ISLAMABAD, Pakistan — First and foremost, Pervez Musharraf considered himself a soldier, a onetime commando who believed he could shoot his way out of almost any fight.
Not this time. But the Pakistani president, who resigned Monday rather than face imminent impeachment proceedings, nonetheless displayed a flash of his former battlefield sensibilities, refusing to acknowledge the victory of his political enemies.
"Whether I win or lose, the nation will lose," he said of the prospect of an impeachment fight. Bidding farewell to an honor guard a short time later, he was as stiff-backed in a business suit as he once had been in uniform.
In Wasif Khan's cramped grocery store in Islamabad, the perspiring crowd gathered around the little television set behind the counter erupted in wild cheers when it heard Musharraf utter the word "resignation."
Two taxi drivers hugged each other, then ran outside to their cabs to sound their horns in celebration. The rejoicing spread rapidly, with Pakistanis firing guns in the air, throwing flowers and handing out sweets. Some danced for joy.
For eight years, Musharraf enjoyed near-absolute power in Pakistan, holding the post of president as well as military leader. Under international and domestic pressure, he relinquished his post as army chief of staff in November to become a civilian president.
But even then, he clung to the military milieu.
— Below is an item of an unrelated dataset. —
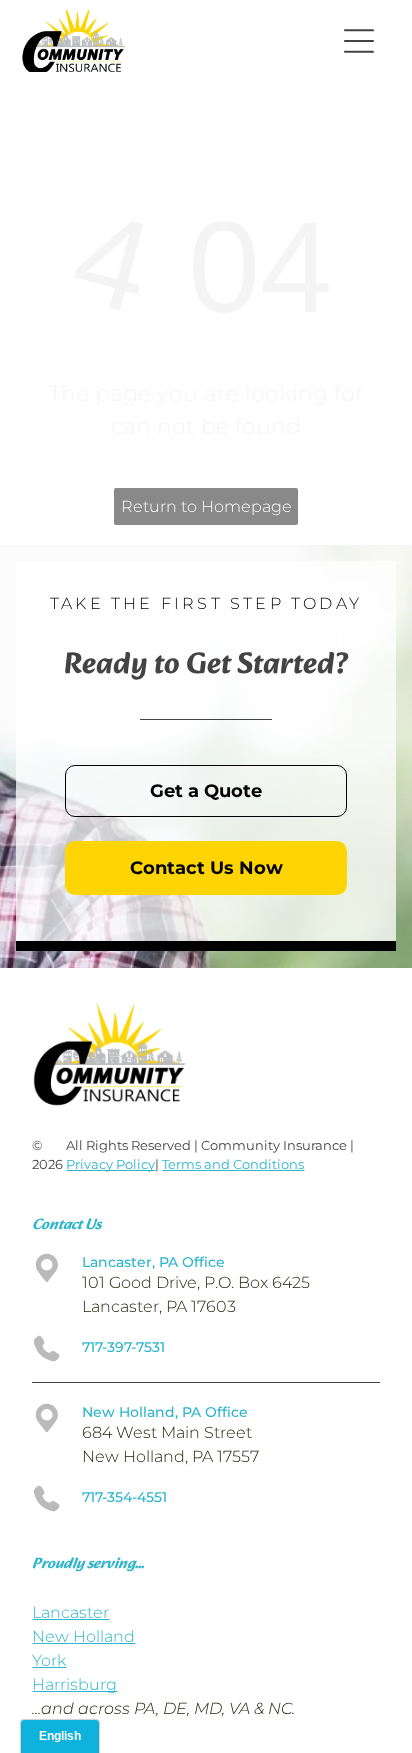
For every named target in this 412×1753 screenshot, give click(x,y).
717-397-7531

When he celebrated his 65th birthday last week, the guests were his old comrades-in-arms, without so much as a nod to the new civilian power structure.
His authority significantly curtailed after his party's landslide loss in February, Musharraf continued to live in the army chief of staff's designated quarters and maintained offices at military headquarters in Rawalpindi, the garrison city adjacent to the capital, Islamabad.
Retreating into a figurehead role in the new civilian government, he kept a careful public silence about the country's new leaders. But he privately expressed his contempt for what he saw as the disorganized ways of the ruling coalition.
In 1999, when Prime Minister Nawaz Sharif sought to force him from his post as army chief, Musharraf staged a bloodless coup and packed Sharif off into exile.
Days after the Sept. 11, 2001, attacks, when the Bush administration told him in no uncertain terms to choose sides in the battle against the Taliban, Musharraf signed on as a key U.S. ally.
Both of those actions came back to haunt him. Sharif, now a dominant force in the new civilian government, has been unrelenting in his drive to dislodge Musharraf and still wants him put on trial for treason. And domestic anger built over what was perceived in Pakistan as a fratricidal war against Islamic militants, even as the Bush administration began turning a jaundiced eye on the general who had been touted as a loyal ally.
Through it all, Musharraf retained a certain aloofness of demeanor. Assassination attempts against him, including narrow escapes weeks apart at the end of 2003 and the beginning of 2004, helped fuel a sense of invincibility, some associates said.
As a commander, he was accustomed to being obeyed. So he was astonished and infuriated when the country's activist chief justice, Iftikhar Chaudhry, defied him when Musharraf tried to push the jurist aside in the spring of 2007. That authoritarian display helped propel his political foes to an overwhelming election victory Feb. 18, and many analysts considered Musharraf to be on borrowed time ever since.